The request
Please recast every line of the rows below as a JSON list of strings, one string per line, leaving out blank lines.

[Records from a dataset]

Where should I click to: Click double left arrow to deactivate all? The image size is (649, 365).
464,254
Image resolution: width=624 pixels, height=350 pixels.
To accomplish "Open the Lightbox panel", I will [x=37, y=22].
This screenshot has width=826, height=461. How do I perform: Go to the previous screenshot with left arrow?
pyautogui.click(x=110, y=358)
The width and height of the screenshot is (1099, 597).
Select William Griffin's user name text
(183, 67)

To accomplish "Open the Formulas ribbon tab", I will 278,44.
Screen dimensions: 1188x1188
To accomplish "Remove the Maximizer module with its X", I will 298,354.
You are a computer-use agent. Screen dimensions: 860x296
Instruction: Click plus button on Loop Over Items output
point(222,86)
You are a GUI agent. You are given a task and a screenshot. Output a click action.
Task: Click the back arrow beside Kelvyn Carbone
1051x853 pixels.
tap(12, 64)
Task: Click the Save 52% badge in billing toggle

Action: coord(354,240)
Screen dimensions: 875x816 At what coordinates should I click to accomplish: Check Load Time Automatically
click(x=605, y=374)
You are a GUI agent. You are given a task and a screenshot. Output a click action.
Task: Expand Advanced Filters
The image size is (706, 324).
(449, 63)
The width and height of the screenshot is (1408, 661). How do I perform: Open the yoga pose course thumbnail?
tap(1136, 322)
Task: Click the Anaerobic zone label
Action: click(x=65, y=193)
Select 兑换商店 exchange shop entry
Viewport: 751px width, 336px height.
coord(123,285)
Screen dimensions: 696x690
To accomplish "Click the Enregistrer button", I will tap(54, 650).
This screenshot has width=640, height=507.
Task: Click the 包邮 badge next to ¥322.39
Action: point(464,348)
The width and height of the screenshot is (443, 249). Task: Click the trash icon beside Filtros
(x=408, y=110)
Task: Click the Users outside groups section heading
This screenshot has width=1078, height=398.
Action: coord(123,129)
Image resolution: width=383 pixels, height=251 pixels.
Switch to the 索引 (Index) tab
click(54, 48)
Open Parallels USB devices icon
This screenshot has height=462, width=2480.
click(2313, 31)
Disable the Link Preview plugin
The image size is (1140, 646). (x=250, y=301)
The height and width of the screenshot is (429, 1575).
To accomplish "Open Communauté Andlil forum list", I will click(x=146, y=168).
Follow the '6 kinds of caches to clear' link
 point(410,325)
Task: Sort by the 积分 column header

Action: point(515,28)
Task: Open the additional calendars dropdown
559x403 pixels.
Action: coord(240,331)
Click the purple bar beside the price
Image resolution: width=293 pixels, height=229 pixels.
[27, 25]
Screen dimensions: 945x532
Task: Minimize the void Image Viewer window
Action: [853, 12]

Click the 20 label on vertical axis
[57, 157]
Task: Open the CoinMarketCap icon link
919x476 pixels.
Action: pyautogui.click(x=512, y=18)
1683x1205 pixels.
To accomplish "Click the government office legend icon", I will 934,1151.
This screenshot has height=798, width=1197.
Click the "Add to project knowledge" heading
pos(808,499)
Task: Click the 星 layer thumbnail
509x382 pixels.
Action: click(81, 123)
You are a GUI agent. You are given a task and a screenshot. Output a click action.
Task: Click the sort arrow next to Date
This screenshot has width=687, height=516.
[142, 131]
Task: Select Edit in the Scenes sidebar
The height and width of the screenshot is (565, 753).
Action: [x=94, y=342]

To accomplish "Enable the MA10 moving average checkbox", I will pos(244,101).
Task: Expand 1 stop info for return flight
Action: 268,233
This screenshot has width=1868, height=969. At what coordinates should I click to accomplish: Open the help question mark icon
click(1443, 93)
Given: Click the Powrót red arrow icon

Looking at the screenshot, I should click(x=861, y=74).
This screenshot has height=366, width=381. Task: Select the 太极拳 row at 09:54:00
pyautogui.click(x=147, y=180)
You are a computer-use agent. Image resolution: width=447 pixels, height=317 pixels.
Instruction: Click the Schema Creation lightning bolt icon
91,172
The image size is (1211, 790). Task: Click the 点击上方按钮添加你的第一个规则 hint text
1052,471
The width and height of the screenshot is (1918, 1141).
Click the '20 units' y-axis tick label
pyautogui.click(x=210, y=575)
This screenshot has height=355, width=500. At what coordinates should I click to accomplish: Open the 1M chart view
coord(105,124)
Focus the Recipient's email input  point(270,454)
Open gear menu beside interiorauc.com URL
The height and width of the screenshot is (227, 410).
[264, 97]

Finished answer
[
  "Where should I click to: Click double left arrow to deactivate all? The image size is (649, 365).",
  "464,254",
  "Image resolution: width=624 pixels, height=350 pixels.",
  "To accomplish \"Open the Lightbox panel\", I will [x=37, y=22].",
  "This screenshot has width=826, height=461. How do I perform: Go to the previous screenshot with left arrow?",
  "pyautogui.click(x=110, y=358)",
  "The width and height of the screenshot is (1099, 597).",
  "Select William Griffin's user name text",
  "(183, 67)",
  "To accomplish \"Open the Formulas ribbon tab\", I will 278,44.",
  "Screen dimensions: 1188x1188",
  "To accomplish \"Remove the Maximizer module with its X\", I will 298,354.",
  "You are a computer-use agent. Screen dimensions: 860x296",
  "Instruction: Click plus button on Loop Over Items output",
  "point(222,86)",
  "You are a GUI agent. You are given a task and a screenshot. Output a click action.",
  "Task: Click the back arrow beside Kelvyn Carbone",
  "1051x853 pixels.",
  "tap(12, 64)",
  "Task: Click the Save 52% badge in billing toggle",
  "Action: coord(354,240)",
  "Screen dimensions: 875x816 At what coordinates should I click to accomplish: Check Load Time Automatically",
  "click(x=605, y=374)",
  "You are a GUI agent. You are given a task and a screenshot. Output a click action.",
  "Task: Expand Advanced Filters",
  "The image size is (706, 324).",
  "(449, 63)",
  "The width and height of the screenshot is (1408, 661). How do I perform: Open the yoga pose course thumbnail?",
  "tap(1136, 322)",
  "Task: Click the Anaerobic zone label",
  "Action: click(x=65, y=193)",
  "Select 兑换商店 exchange shop entry",
  "Viewport: 751px width, 336px height.",
  "coord(123,285)",
  "Screen dimensions: 696x690",
  "To accomplish \"Click the Enregistrer button\", I will tap(54, 650).",
  "This screenshot has width=640, height=507.",
  "Task: Click the 包邮 badge next to ¥322.39",
  "Action: point(464,348)",
  "The width and height of the screenshot is (443, 249). Task: Click the trash icon beside Filtros",
  "(x=408, y=110)",
  "Task: Click the Users outside groups section heading",
  "This screenshot has width=1078, height=398.",
  "Action: coord(123,129)",
  "Image resolution: width=383 pixels, height=251 pixels.",
  "Switch to the 索引 (Index) tab",
  "click(54, 48)",
  "Open Parallels USB devices icon",
  "This screenshot has height=462, width=2480.",
  "click(2313, 31)",
  "Disable the Link Preview plugin",
  "The image size is (1140, 646). (x=250, y=301)",
  "The height and width of the screenshot is (429, 1575).",
  "To accomplish \"Open Communauté Andlil forum list\", I will click(x=146, y=168).",
  "Follow the '6 kinds of caches to clear' link",
  " point(410,325)",
  "Task: Sort by the 积分 column header",
  "Action: point(515,28)",
  "Task: Open the additional calendars dropdown",
  "559x403 pixels.",
  "Action: coord(240,331)",
  "Click the purple bar beside the price",
  "Image resolution: width=293 pixels, height=229 pixels.",
  "[27, 25]",
  "Screen dimensions: 945x532",
  "Task: Minimize the void Image Viewer window",
  "Action: [853, 12]",
  "Click the 20 label on vertical axis",
  "[57, 157]",
  "Task: Open the CoinMarketCap icon link",
  "919x476 pixels.",
  "Action: pyautogui.click(x=512, y=18)",
  "1683x1205 pixels.",
  "To accomplish \"Click the government office legend icon\", I will 934,1151.",
  "This screenshot has height=798, width=1197.",
  "Click the \"Add to project knowledge\" heading",
  "pos(808,499)",
  "Task: Click the 星 layer thumbnail",
  "509x382 pixels.",
  "Action: click(81, 123)",
  "You are a GUI agent. You are given a task and a screenshot. Output a click action.",
  "Task: Click the sort arrow next to Date",
  "This screenshot has width=687, height=516.",
  "[142, 131]",
  "Task: Select Edit in the Scenes sidebar",
  "The height and width of the screenshot is (565, 753).",
  "Action: [x=94, y=342]",
  "To accomplish \"Enable the MA10 moving average checkbox\", I will pos(244,101).",
  "Task: Expand 1 stop info for return flight",
  "Action: 268,233",
  "This screenshot has width=1868, height=969. At what coordinates should I click to accomplish: Open the help question mark icon",
  "click(1443, 93)",
  "Given: Click the Powrót red arrow icon",
  "Looking at the screenshot, I should click(x=861, y=74).",
  "This screenshot has height=366, width=381. Task: Select the 太极拳 row at 09:54:00",
  "pyautogui.click(x=147, y=180)",
  "You are a computer-use agent. Image resolution: width=447 pixels, height=317 pixels.",
  "Instruction: Click the Schema Creation lightning bolt icon",
  "91,172",
  "The image size is (1211, 790). Task: Click the 点击上方按钮添加你的第一个规则 hint text",
  "1052,471",
  "The width and height of the screenshot is (1918, 1141).",
  "Click the '20 units' y-axis tick label",
  "pyautogui.click(x=210, y=575)",
  "This screenshot has height=355, width=500. At what coordinates should I click to accomplish: Open the 1M chart view",
  "coord(105,124)",
  "Focus the Recipient's email input  point(270,454)",
  "Open gear menu beside interiorauc.com URL",
  "The height and width of the screenshot is (227, 410).",
  "[264, 97]"
]